While he was a lawyer in Metz, Schuman was elected into the French Parliament from Moselle in 1919. Between 1919 and 1936, he was very active in the commission on Alsace-Lorraine created by the French Chamber of Deputies. He worked on the difficult process of reintegrating Alsace and Moselle into the French Republic. Notably, Schuman wished to defend the local particularities of the former annexed departments which benefited from a better legal regime in fields such as religious freedom and social protections.
However, it was after World War Two, in the capacity of Foreign Minister (1948 to 1952), that Schuman took on a European perspective.
Economic difficulties piled on top of political problems related to confrontation between the Western and Eastern blocs. A crisis of the overproduction of steel seemed imminent. In a period of reconstruction, European countries could not afford their basic industries to fall victim to speculation or dearth. To disentangle this web of difficulties, Robert Schuman turned to Jean Monnet, chair of the Plan Commission tasked with economic planning.
Monnet believed that the unification of Europe would allow for attenuating the tensions between the two blocs. Having learned from the unfortunate experience with the Organisation for European Economic Co-operation (OEEC), Jean Monnet was convinced that European nations were not ready to consent to large-scale transfers of sovereignty. He recommended limiting the objectives of the project to two precisely defined domains, and putting in place a common decision-making mechanism that would gradually receive new competences. The biggest secret surrounded Jean Monnet’s project.

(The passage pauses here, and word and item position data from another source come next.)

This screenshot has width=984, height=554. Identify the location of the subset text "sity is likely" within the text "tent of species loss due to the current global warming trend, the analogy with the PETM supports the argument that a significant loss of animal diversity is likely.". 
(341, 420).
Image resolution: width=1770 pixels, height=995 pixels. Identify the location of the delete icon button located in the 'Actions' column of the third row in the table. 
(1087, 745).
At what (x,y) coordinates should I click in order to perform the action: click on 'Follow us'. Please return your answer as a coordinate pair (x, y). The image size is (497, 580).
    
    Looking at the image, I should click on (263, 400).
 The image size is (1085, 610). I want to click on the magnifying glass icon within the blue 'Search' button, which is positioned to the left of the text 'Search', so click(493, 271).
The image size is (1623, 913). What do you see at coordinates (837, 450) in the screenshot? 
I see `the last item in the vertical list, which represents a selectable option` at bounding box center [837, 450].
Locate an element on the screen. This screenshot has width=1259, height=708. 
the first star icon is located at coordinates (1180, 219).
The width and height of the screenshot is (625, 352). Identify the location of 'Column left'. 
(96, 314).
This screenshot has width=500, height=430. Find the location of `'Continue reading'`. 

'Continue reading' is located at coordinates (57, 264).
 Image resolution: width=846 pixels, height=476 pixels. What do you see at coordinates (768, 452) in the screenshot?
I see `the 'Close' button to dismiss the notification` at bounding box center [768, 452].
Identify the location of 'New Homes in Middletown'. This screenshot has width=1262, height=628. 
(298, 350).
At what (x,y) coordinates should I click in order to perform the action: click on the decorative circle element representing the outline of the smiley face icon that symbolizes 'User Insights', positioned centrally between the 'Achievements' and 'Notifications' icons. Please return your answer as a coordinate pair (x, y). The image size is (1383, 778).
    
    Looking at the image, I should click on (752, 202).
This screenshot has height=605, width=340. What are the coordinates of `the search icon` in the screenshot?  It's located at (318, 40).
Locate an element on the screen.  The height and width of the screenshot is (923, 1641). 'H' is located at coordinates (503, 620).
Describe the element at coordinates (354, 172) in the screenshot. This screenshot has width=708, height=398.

The plan only brought together six countries, namely France, Italy, the Federal Republic of Germany, and the Benelux countries. The link was very concrete: the alliance was a European Coal and Steel Community (ECSC), more advanced than a simple customs union as it would involve cartellised, supranational management of the production of these two goods. The capital was not concerned - certain enterprises were nationalised, but the majority were private - but the volume of production and retail prices were fixed by a High Authority, composed of nine members, together with the counterweight of the Common Assembly and a court of justice. Coal and steel still were key products as the reconstruction was coming to an end.
On the occasion of a speech given at the Quai d’Orsay [the Quai d’Orsay is where the French Ministry of Foreign Affairs is located] on 9 May, 1950, Robert Schuman announced the plan that would bear his name. The Schuman Plan became the cornerstone of the reconstruction of Europe, looking into the future and laying down the principle according to which “Europe will not be made all at once, or according to a single plan”, but “through concrete achievements which first create a de facto solidarity”.
After the end of his ministerial career, Robert Schuman remained very active in the European Movement, advocating for a union of Europe in conferences taking place as far as the United States. Around Schuman, one could find Konrad Adenauer (1876 - 1967), Alcide De Gasperi (1881 - 1954) and Joseph Bech (1887 - 19775). These men were all imbued with Catholic culture and a Latin-Germanic dual heritage.
On 25 March, 1957, the original six member states signed the Treaties of Rome instituting the Common Market and Euratom, in a culmination of ten years’ efforts by these pioneers of Europe. The first session of the European Parliamentary Assembly opened in Strasbourg on 19 March, 1958. Robert Schuman was elected President.
Finally, on 15 May, 1958, after Konrad Adenauer, Richard Coudenhove-Kalergi and Jean Monnet, Schuman was awarded the Charlemagne Prize crowning his actions as a promoter of the European idea. The European Parliamentary Assembly, for its part, unanimously awarded him with the title of a ‘founding father’ of the European Union two years later.
Robert Schuman subsequently retired from politics and synthesised his European ideas into a posthumously-published work, ‘For Europe’. In the book, he left this thought for later generations: ‘Europe, rather than being a military alliance or an economic entity, has to be a cultural community’.